Primero
fue la “Yihad”. la llamada “Guerra Santa”. Luego, la más temible de todas, la
autora de los actos terroristas vistos pocas veces en la historia de la
Humanidad. La de estos días, tiene como escenario el planeta entero.
Va
de Francia a Inglaterra y de ahí a la Alemania de la Canciller Merkel. Cruza
mares y océanos. Vuela de los Estados Unidos, el de Trump, a tierras de la
Vieja España (Barcelona y Cataluña).

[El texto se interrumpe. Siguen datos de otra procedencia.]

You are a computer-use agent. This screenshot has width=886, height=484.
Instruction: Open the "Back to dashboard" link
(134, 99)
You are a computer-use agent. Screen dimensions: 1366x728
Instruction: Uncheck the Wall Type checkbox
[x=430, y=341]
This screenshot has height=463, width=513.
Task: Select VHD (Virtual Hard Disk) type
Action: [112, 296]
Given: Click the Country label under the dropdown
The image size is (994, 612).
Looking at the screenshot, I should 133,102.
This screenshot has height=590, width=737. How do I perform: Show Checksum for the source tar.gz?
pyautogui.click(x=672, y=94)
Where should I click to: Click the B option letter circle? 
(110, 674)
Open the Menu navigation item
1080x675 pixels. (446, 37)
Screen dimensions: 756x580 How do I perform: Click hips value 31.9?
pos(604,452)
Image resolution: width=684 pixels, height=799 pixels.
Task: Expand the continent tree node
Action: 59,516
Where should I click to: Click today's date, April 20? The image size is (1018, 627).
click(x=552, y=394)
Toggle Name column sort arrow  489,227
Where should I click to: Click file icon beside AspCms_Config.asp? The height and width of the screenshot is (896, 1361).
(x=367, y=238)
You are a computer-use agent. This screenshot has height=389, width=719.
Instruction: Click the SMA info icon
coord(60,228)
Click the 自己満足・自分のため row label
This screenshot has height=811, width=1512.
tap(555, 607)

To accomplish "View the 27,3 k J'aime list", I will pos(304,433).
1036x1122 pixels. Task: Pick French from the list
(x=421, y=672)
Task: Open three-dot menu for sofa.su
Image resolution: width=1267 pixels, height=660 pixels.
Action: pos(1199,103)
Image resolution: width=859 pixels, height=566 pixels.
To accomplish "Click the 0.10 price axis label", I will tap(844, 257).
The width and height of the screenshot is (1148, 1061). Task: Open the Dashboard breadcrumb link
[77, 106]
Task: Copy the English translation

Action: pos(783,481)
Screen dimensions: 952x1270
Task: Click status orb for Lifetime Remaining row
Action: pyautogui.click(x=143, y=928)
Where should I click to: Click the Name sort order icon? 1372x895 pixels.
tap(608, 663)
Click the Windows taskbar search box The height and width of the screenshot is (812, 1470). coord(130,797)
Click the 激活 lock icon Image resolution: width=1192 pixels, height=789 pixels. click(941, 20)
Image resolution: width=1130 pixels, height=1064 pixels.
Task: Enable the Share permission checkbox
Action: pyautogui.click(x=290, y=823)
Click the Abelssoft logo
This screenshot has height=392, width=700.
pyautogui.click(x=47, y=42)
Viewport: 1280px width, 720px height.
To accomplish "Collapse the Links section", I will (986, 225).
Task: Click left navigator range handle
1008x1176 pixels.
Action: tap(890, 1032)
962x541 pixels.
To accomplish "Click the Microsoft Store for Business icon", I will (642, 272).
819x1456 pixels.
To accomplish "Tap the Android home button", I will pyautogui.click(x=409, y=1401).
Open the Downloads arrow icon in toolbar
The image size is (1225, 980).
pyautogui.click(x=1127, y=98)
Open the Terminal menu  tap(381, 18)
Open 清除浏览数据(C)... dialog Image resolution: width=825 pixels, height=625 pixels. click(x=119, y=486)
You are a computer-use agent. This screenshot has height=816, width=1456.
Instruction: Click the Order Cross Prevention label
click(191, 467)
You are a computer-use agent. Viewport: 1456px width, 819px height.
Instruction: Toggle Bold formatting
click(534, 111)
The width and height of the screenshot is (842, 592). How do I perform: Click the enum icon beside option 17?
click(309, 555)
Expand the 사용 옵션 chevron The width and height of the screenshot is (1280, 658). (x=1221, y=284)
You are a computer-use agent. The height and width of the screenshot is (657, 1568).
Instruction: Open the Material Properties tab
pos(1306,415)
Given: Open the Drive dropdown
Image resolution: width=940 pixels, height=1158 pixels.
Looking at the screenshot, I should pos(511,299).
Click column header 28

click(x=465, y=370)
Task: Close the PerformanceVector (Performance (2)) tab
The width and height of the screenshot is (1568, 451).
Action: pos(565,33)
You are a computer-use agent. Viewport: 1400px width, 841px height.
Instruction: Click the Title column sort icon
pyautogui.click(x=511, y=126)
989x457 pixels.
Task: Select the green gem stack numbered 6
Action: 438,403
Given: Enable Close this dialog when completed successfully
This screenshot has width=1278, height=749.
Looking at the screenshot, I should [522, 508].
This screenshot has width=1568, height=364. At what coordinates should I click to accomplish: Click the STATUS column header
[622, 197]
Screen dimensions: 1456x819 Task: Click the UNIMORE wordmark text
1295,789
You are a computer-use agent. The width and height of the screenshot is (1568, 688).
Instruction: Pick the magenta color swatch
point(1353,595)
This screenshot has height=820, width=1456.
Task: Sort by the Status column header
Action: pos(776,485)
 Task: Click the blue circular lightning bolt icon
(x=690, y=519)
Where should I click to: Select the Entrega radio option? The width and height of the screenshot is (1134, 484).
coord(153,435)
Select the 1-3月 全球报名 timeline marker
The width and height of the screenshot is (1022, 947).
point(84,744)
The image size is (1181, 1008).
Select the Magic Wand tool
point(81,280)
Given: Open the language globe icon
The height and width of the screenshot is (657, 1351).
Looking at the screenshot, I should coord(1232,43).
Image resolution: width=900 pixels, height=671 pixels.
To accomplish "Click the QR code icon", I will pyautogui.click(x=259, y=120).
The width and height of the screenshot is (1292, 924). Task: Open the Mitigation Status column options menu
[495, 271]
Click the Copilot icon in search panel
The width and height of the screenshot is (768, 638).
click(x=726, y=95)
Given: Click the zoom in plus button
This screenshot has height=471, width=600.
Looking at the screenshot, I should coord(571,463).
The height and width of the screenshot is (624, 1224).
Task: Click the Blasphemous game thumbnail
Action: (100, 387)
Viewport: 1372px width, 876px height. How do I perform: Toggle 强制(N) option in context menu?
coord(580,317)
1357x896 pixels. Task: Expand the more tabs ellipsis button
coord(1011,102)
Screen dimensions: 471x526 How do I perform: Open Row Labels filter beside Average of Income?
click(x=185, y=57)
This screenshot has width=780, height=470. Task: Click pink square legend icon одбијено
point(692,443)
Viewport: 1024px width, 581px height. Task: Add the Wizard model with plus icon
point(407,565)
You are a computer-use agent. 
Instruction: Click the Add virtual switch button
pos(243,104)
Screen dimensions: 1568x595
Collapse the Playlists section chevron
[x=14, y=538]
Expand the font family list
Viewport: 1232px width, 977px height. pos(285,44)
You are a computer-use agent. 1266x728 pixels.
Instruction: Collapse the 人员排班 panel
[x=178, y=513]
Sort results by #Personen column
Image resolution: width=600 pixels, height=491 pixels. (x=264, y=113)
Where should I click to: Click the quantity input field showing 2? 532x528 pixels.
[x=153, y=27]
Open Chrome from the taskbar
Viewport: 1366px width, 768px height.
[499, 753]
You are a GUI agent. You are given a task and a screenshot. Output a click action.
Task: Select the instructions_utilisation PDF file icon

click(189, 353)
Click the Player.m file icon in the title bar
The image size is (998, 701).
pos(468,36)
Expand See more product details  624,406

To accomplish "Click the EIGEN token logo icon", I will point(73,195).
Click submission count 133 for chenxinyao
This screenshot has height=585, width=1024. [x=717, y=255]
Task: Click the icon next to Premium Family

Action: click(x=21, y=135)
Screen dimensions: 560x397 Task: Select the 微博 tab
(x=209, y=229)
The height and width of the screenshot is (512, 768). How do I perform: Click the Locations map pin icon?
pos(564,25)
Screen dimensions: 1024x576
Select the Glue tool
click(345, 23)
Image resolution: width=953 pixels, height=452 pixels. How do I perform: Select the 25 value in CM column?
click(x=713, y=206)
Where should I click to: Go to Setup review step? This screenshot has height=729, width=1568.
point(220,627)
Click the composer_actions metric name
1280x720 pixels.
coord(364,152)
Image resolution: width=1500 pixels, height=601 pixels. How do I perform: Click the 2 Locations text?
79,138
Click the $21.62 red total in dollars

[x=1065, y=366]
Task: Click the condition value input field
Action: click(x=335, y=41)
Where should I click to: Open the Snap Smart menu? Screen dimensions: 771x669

Alcanza a Finlandia y nada ni nadie
conjetura hasta donde habría de llegar.
Si se le tolera,
claro está.
Un
terrorismo sin rostro y sin nombre propio, sin nada visible que lo presida, sin
un territorio propio que lo aloje y a cuya población represente, es todo lo que
se diga, pero menos, mucho menos, una entidad con la cual tratar. ¿Con quién,
entonces, intercomunicarse?
Mucho
se ha escrito y hablado acerca de una continuación de la Jihad o Guerra Santa,
como responsable directa de los crímenes a mansalva, sin razón ni objetivo
alguno. Para el común de las personas.
Las
llamadas guerras justas lo son, aunque sólo de nómine, de nombre; una expresión
para identificar lo indefinido, lo inasible. En otras palabras, se nombran así con
el fin de dar imagen y apariencia de rostro a lo que, por definición, es una
aberración o un franco dislate.
Guerras
justas no las hay; nunca las ha habido. La justicia, ese valor tan traído y
llevado en el lenguaje por demagogos, usurpadores y tiranos, no va con el
instinto desatado e irresponsable de quienes auspician acciones que, en más de
un sentido, hacen recordar los comentarios de Hobbes en torno a la frase de que el hombre puede convertirse, es, un
lobo para el hombre.
Más
allá del primitivismo que rodea al terrorismo actual habría que indagar aquello
que lo ha desencadenado, a qué ideología (sin nombre ni rostro) pertenece,
quiénes lo auspician y con cuál finalidad.
Estado
islámico se ha denominado al “lugar”, al espacio en donde nace, crece y se
reproduce el terrorismo. Pero un Estado implica territorio, dirigencia o
liderazgo del que se trate.
Sin
embargo, un “Estado” sin rostro, creado artificialmente y de forma mágica como
ocurrió con la URSS, invención del imperialismo yanqui, no deja de ser una
ficción, malévola por cierto, pero a la que se puede acudir para conocer de
viva voz sus propósitos, sus metas y objetivos.
Así
las cosas, nos las habremos de ver con un ente irreal, pero a la vez tan real y
cruel como revelan los sucesos que apenas hace un par de días causaron la
muerte y que dejó una estela de heridos y mutilados.
No
se equipara, mucho menos, el concepto de guerra en este espectral terrorismo
como el utilizado en sus “historias” Heródoto o los implicados por Tucídides en
su “Guerra del Peloponeso”.
Una
guerra, requiere de la declaración previa. Más todavía: en los idiomas modernos
en los que, aparte de la declaración, el
Estado beligerante ha de formular
juicios en los que hay argumentos o razones para empuñar las armas en contra del supuesto agresor.
El terrorismo de
nuestros días, insistimos, hace y se desarrolla desde el anonimato.
Da
lugar a una severa crisis en la sociedad internacional. Parece ser que la
crisis hace tambalear las bases del internacionalismo. Renacen con todo ímpetu
odios y rencores. Cada vez la impresión crece en el sentido de que está próxima
una conmoción bélica de proporciones inauditas.
Quitar
las máscaras al terrorismo, ha de ser lo primero. Luego vendrían las
imputaciones de rigor. Si es A debe ser B.